Вот и теперь, пересекая комнату, он задержался, скосил глаза на кульман Бабыкина и издал тихий неприличный звук. Поднимать скандал не имело смысла, ибо хитрый Лабутько хрюкнул так, что услышал лишь тот, кому это хрюканье предназначалось. Внешне Эдуард Петрович оставался невозмутимым, но внутри у него полыхнуло ацетиленовое пламя мести. Подобными выходками Лабутько давно донимал Бабыкина, демонстрируя свое к нему пренебрежение. Самым обидным было то, что начальство ценило молодого сотрудника и взять его голыми руками было трудно.

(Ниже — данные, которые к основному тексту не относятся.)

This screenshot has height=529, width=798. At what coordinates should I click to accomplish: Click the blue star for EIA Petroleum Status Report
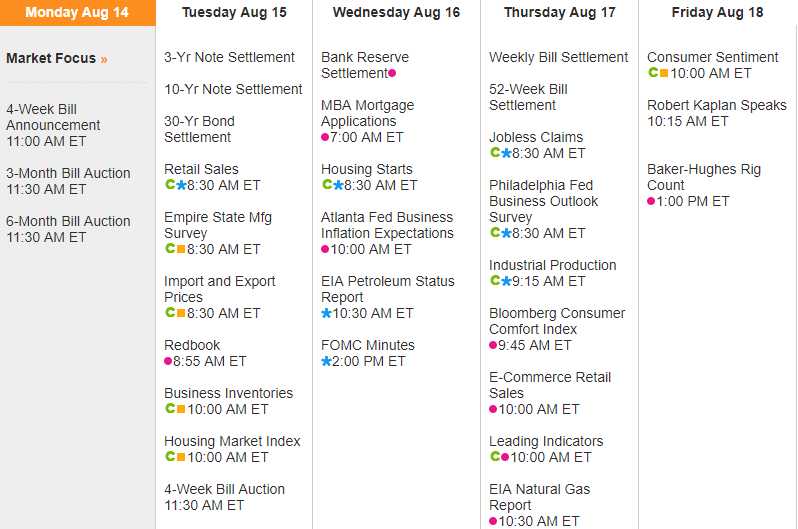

Эдуард Петрович привычно подумал о том, что рано или поздно все равно отыграется. Работа, которую он заканчивал, должна вызвать благожелательный отклик начальства, а может, и повышение. Бабыкин был убежден в своей незаурядности, как Специалиста, и в особой ценности своей новой разработки.
Неожиданно дверь распахнулась и в комнату вошел главный. Иногда он делал обход своих подчиненных.
«Сейчас или никогда!» — решился Бабыкин и, смущенно кашлянув, произнес:
— Здравствуйте, Виктор Андреевич. Начальник кивнул.
— Виктор Андреевич, — Бабыкин подхалимски задвигал нижней губой. — Взгляните, пожалуйста, мне бы хотелось с вами посоветоваться.
Главный подошел к кульману.
— Хм… По-моему, неплохо. Бабыкин просиял.
— Вот здесь, здесь, — засюсюкал он, тыча карандашом в ватман.
На мгновение ему показалось, что начальник не имеет понятия, как себя повести дальше. Виктор Андреевич замер, и в его лице промелькнуло что-то неуловимое, отразив, вероятно, титаническую работу мысли. Такое лицо бывает у робкого студента-первокурсника, вытащившего несчастливый билет. Студент бы и рад сказать что-нибудь путное, но не знает что, и, мучительно краснея, ждет подсказки.
«Ну же!» — мысленно прикрикнул Бабыкин, затылком ощущая презрительный взгляд Лабутько.
— Здорово! — с напряжением выдохнул главный, после чего заметно расслабился, как будто внутри него были какие-то колесики, которые заели, туда-сюда подергались и снова закрутились в нужном направлении.
— Нет, вы посмотрите, это же гениально! — восторгался начальник, призывая окружающих в свидетели.
Все послушно столпились у чертежа, обсуждая бесспорные преимущества новой конструкции. Лабутько выглядел растерянным, и Эдуард Петрович торжествовал.